Extracted data =
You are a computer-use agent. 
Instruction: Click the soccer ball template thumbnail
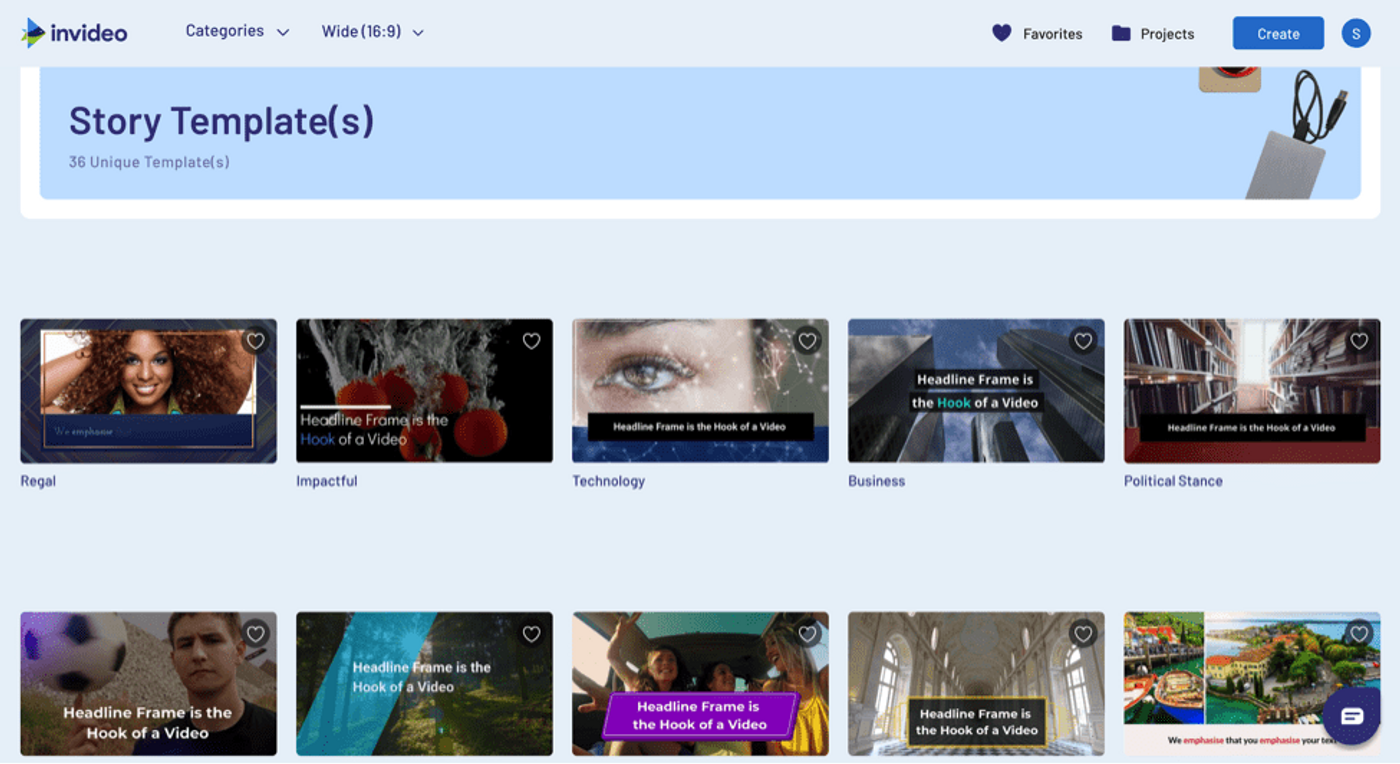(x=148, y=684)
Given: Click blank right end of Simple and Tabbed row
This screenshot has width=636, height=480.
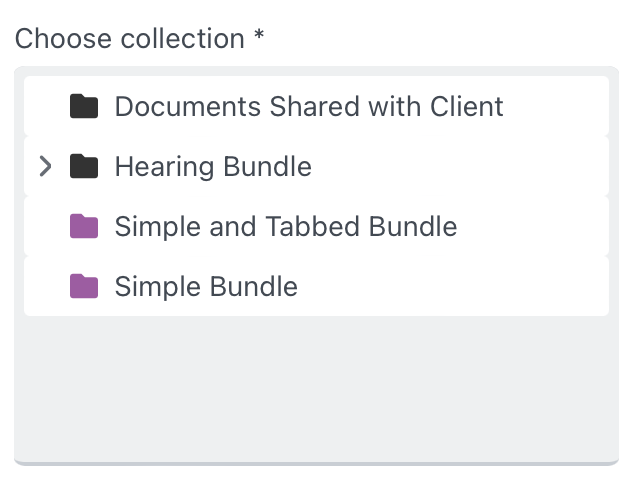Looking at the screenshot, I should tap(540, 226).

Task = Revise the stretch from the line containing "Given: Click blank" through the end of the entries, changing "row" to "bar" and leaving everything else as is. Omit the pictures from your output.

Task output =
Given: Click blank right end of Simple and Tabbed bar
This screenshot has width=636, height=480.
Looking at the screenshot, I should tap(540, 226).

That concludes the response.